Oui il faut la travailler, mais est-ce que ça marche seulement dans un sens ? Si on oublie de signer un autographe, on ne nous loupe pas. Mais moi, quand je joue et que j'entends des sifflets au bout de cinq minutes, je me demande pourquoi les supporters ne signeraient pas un passeport eux aussi*. Ça ne peut pas aller que dans un sens. Il peut y avoir des rancoeurs consécutives à notre Euro catastrophique, mais il faut passer à autre chose. Il y a une Coupe du monde en Afrique qui arrive.

N'est-ce pas Raymond Domenech qui cristallise cette rancoeur ?
Que ce soient les joueurs ou le sélectionneur, si tu es supporter, tu dois être derrière tout le monde. Que ce soit le sélectionneur ou nous, c'est la même chose. Ce sont les joueurs qui touchent le ballon quand les sifflets montent des tribunes, ce n'est pas Domenech. On le prend pour nous. Tous les matches, on les joue à l'extérieur, il ne faut pas se mentir. Contre l'Irlande, contre l'Ecosse, contre l'Angleterre, à chaque fois c'est vraiment incroyable, on a l'impression qu'on a dit aux Français de rester chez eux.

Pourquoi le public siffle-t-il ?
Il faut demander aux gens, peut-être qu'ils n'aiment pas le foot.

Cela vous touche beaucoup ?
Ça nous touche oui. On en parle entre nous. J'évolue dans un grand club. Quand tu as 76.000 personnes derrière toi, ça te donne un coup de pouce, mais si tu entends des sifflets au bout de cinq minutes, tu ne peux pas avoir la même chose.

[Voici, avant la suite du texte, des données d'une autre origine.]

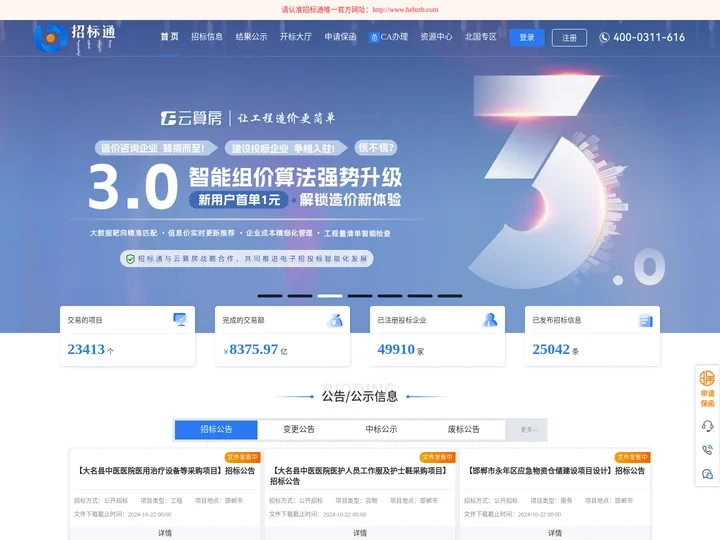Viewport: 720px width, 540px height.
Task: Click the phone call sidebar icon
Action: click(x=707, y=450)
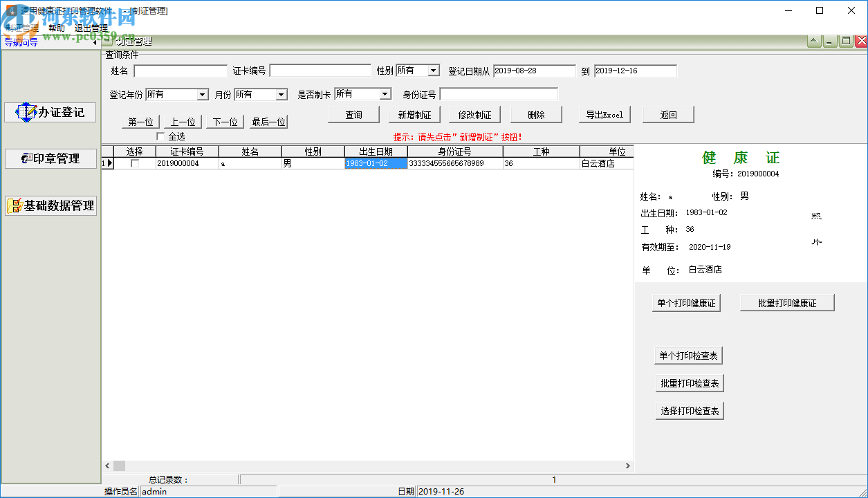Expand the 是否制卡 combo box
Screen dimensions: 868x498
(x=385, y=94)
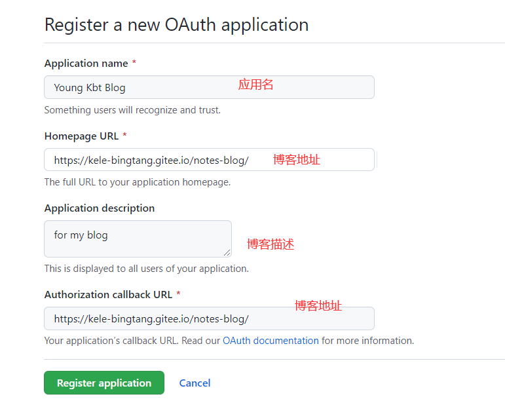
Task: Click the red 博客地址 annotation beside Homepage URL
Action: tap(297, 159)
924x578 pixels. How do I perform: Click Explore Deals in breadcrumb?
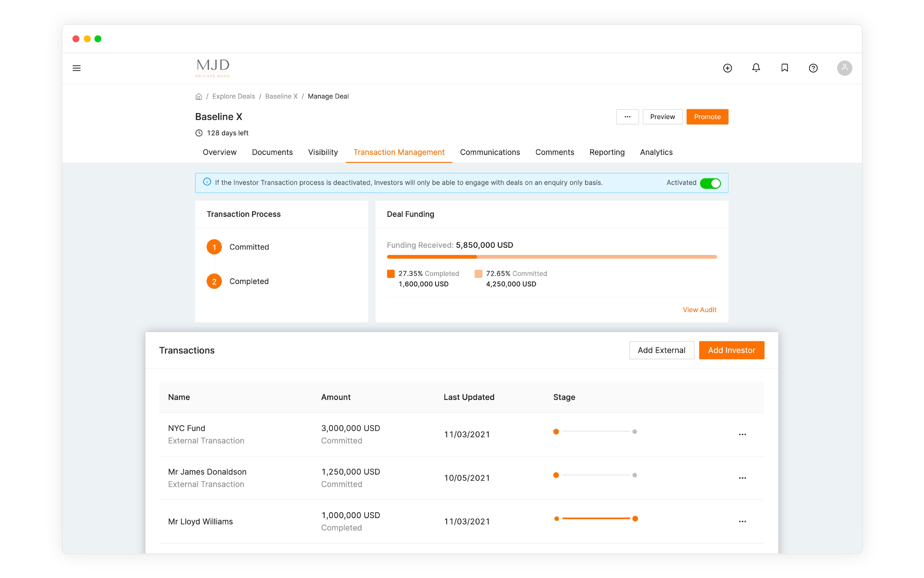tap(233, 96)
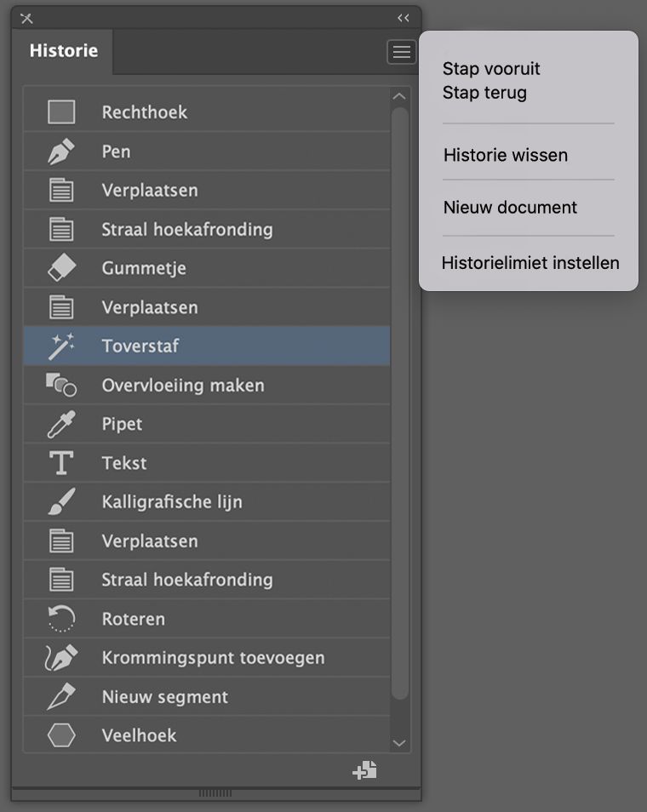Open the Historie panel hamburger menu
Image resolution: width=647 pixels, height=812 pixels.
(x=401, y=52)
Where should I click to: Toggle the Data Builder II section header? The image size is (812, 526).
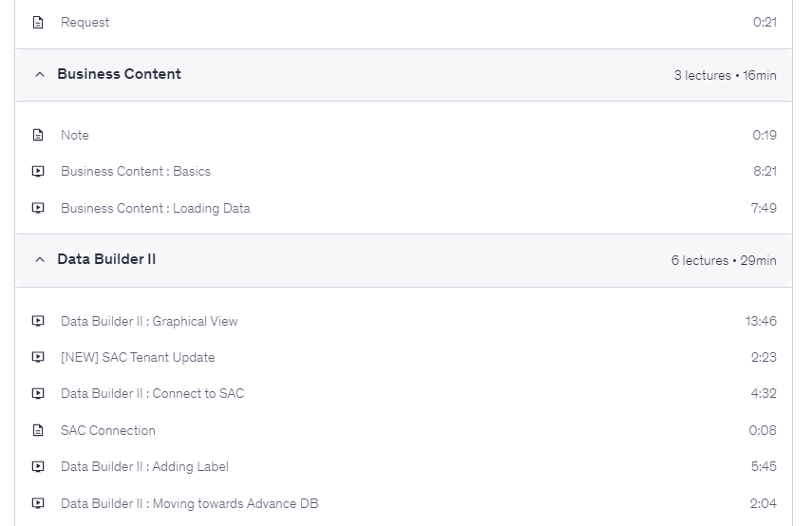(x=106, y=259)

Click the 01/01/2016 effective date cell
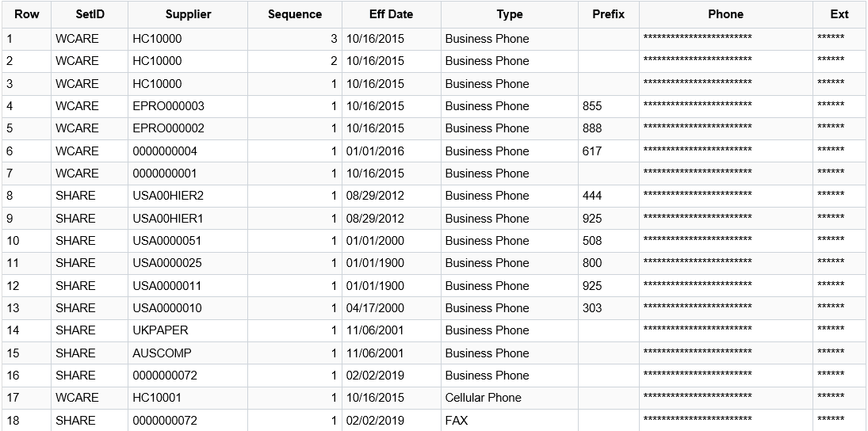[x=392, y=151]
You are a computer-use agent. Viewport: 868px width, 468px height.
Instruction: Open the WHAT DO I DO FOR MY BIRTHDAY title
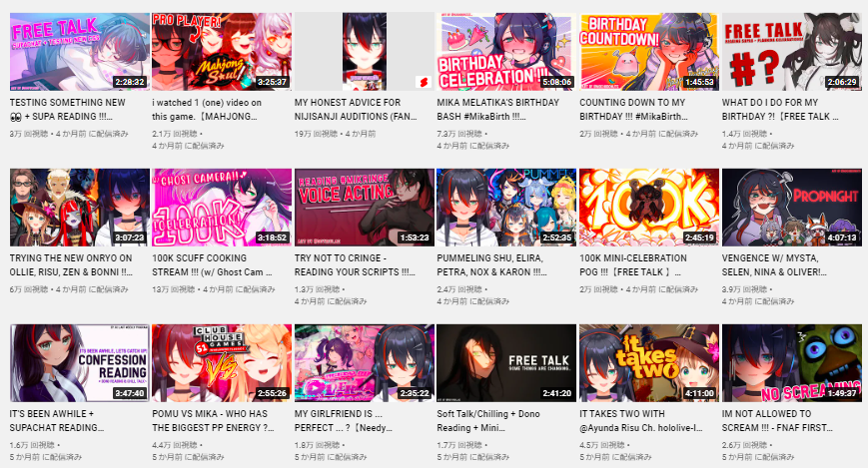(x=780, y=110)
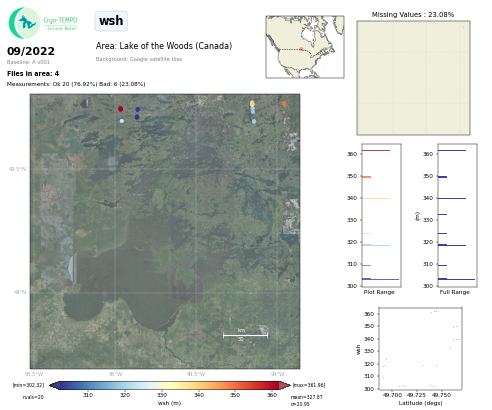Screen dimensions: 492x410
Task: Click the 49.5°N latitude label on map
Action: point(17,169)
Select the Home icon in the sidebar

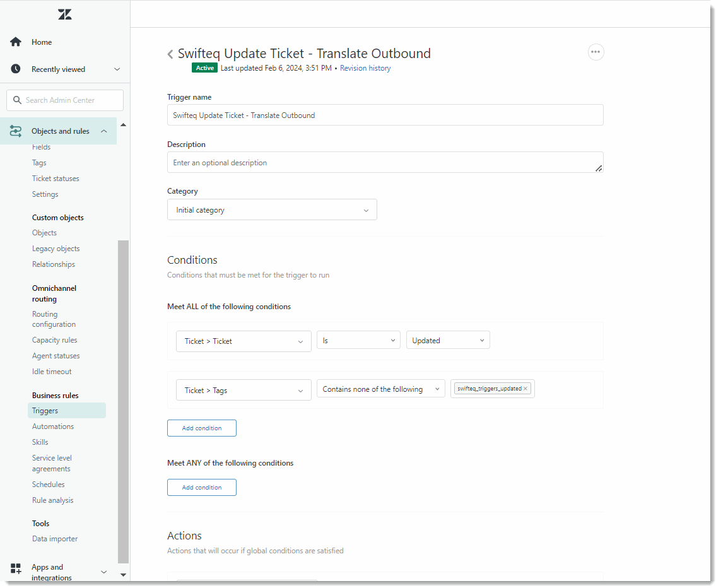pyautogui.click(x=15, y=42)
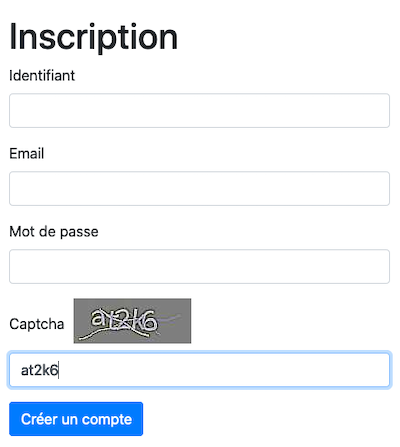
Task: Click the distorted captcha image
Action: pyautogui.click(x=132, y=321)
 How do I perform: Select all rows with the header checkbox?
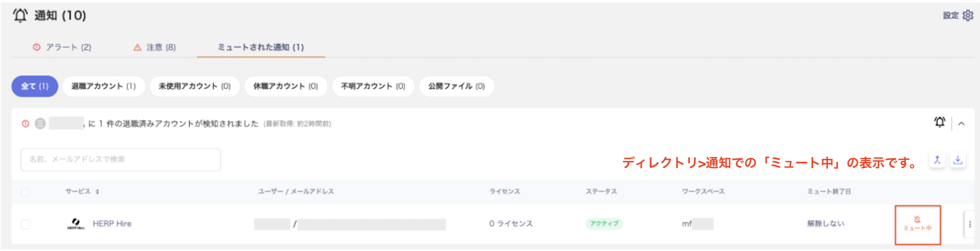pos(25,192)
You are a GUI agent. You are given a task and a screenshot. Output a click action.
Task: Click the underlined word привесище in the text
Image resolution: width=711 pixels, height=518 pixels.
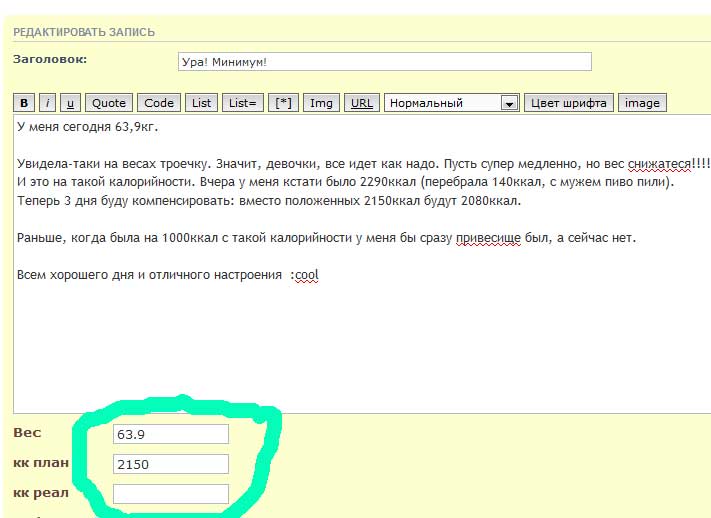pos(488,238)
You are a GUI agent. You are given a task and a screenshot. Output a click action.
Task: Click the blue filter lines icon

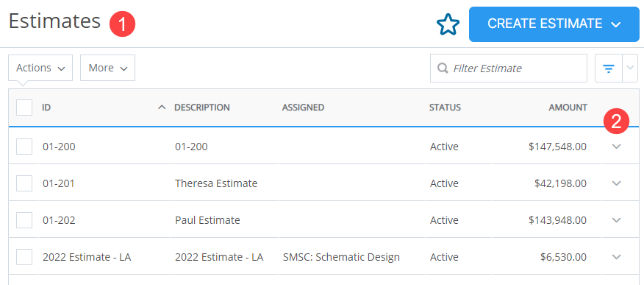(608, 68)
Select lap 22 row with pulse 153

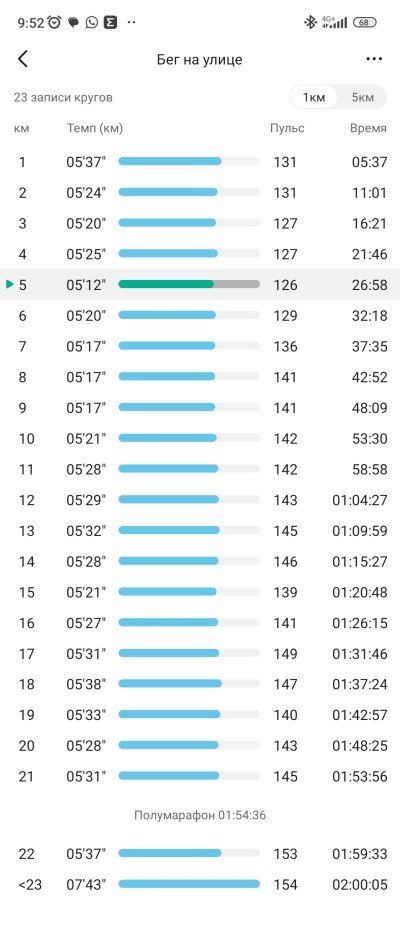pyautogui.click(x=200, y=854)
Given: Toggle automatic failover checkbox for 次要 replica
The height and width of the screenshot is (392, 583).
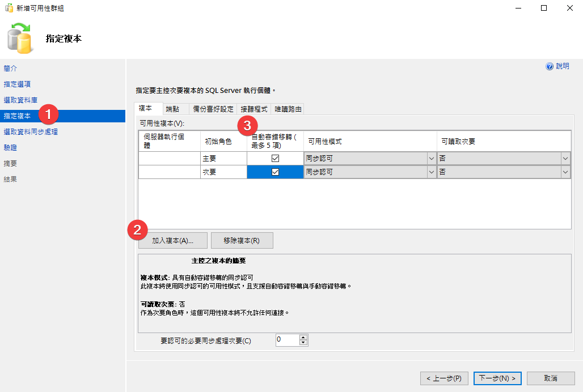Looking at the screenshot, I should point(276,172).
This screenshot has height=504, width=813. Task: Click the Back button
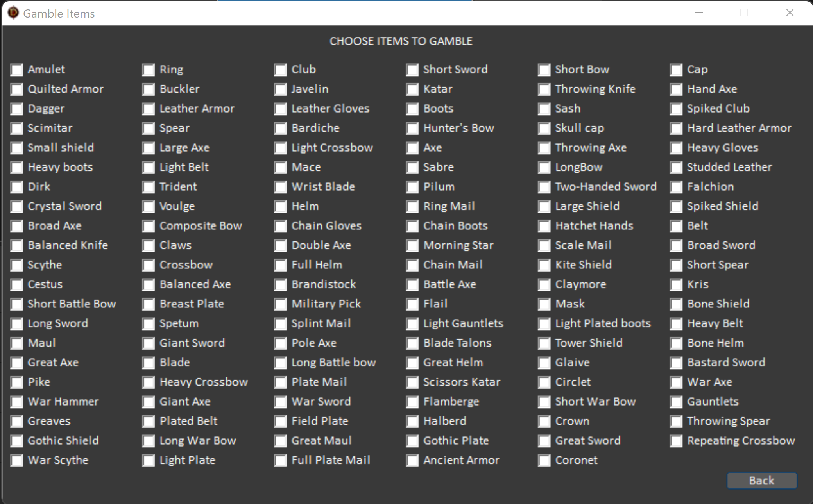pos(761,481)
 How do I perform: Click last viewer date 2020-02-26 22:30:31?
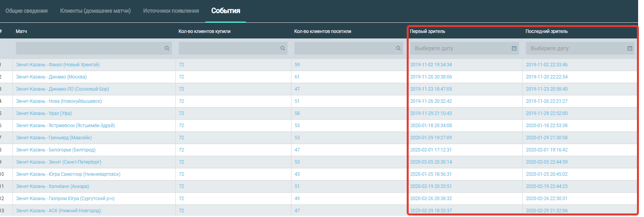(547, 199)
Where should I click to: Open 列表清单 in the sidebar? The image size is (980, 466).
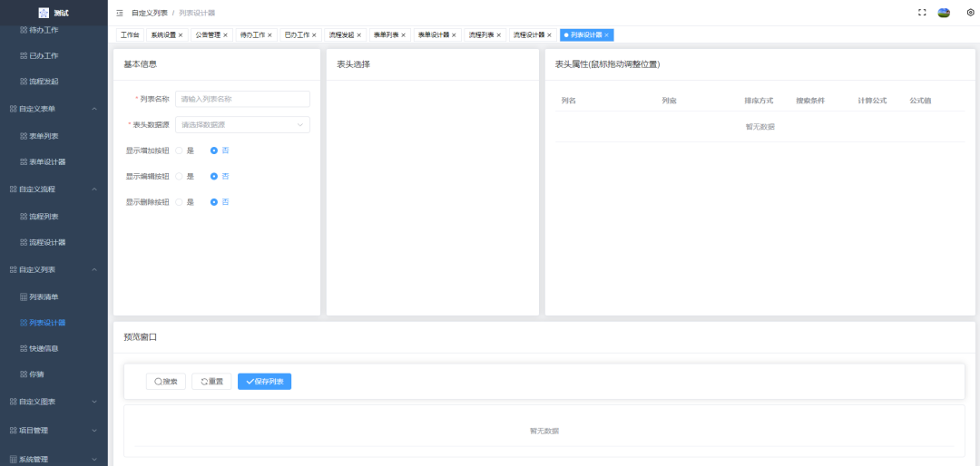point(44,296)
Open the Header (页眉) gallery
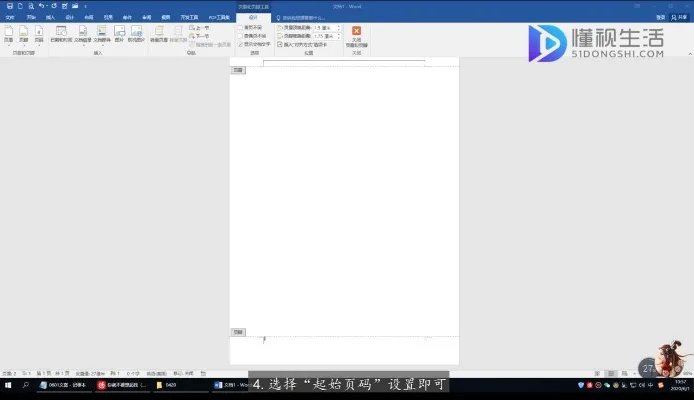The height and width of the screenshot is (400, 694). point(9,33)
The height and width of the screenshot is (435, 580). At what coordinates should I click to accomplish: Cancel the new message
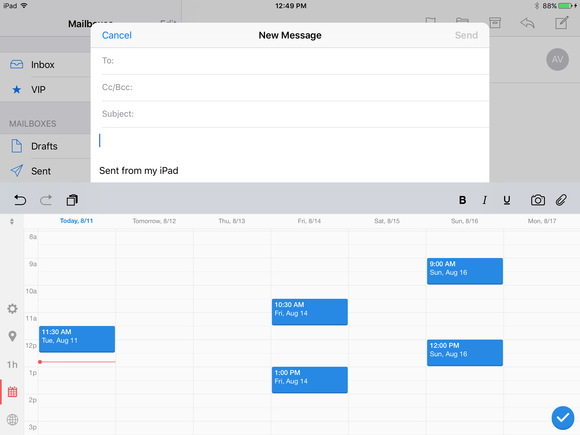[117, 35]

Le public vous demande-t-il trop ?
Un public doit être exigeant, c'est normal. D'ailleurs, si tu regardes l'équipe, il n'y a pas de petits joueurs. Mais on ne fait pas exprès de perdre, personne, on rentre tous pour gagner. En trois ans à Manchester, je viens de perdre deux matches d'affilée pour la première fois, je me rends compte qu'on est condamné à gagner le prochain match. Mais même quand on a perdu, on nous a applaudis, pas sifflés.

Pensez-vous que les personnes qui vous sifflent sont celles qui vous demandent les autographes ?
Bien sûr, j'en suis persuadé, c'est toujours comme ça.

C'est une question de manque de culture sportive en France ?
On n'a pas la culture des supporters brésiliens, argentins, italiens, anglais, oui. Quand je suis arrivé en Angleterre, j'ai eu l'impression de faire un nouveau métier. L'impact des stades et des supporters... Là-bas, c'est une religion. L'Espagne n'a rien gagné pendant un moment, mais quand les supporters sont déçus de leur équipe, ils n'expriment leur frustration qu'en fin de match. Je me souviens de ma première sélection (NDLR, en 2004), Zidane venait d'arrêter, et au bout de deux minutes, le public criait : ''Zizou Zizou''. T'arrives avec le bus, t'as des insultes !

Avec les Bleus, vous vous êtes fait insulter dès l'arrivée du bus en France ?!
Bien sûr. (NDLR, il a confirme que cette scène avait eu lieu avant le France - Bosnie d'août 2004 à Rennes, premier match de l'ère Domenech)

Qu'avez-vous envie de dire aux supporters ?
Je leur dis juste d'aimer le foot. Si on aime le foot, on ne peut pas avoir ce genre de comportement.

La France a-t-elle du mal à digérer l'après Zidane ?
Oui, ça nous suit. Depuis 1998, il faut toujours gagner la Coupe du monde, et gagner tous les matches. C'est un nouveau cycle, il faut faire avec. On a besoin d'un peu de temps. Mais je ne me cache pas derrière ça, je ne cherche pas d'excuse, je réponds juste franchement à vos questions. Je dis juste que tu ne peux pas te faire tirer dessus car tu n'as pas signé un autographe alors que tu te fais siffler par tes propres supporters. C'est donnant donnant, il ne faut pas se le cacher. »

Propos recueillis par Cédric ROUQUETTE (à Clairefontaine)

* Le 10 février, les Bleus ont signé une charte de bonne conduite, à l'initiative de la FFF, sous la forme d'un ''passeport'' à l'usage des internationaux.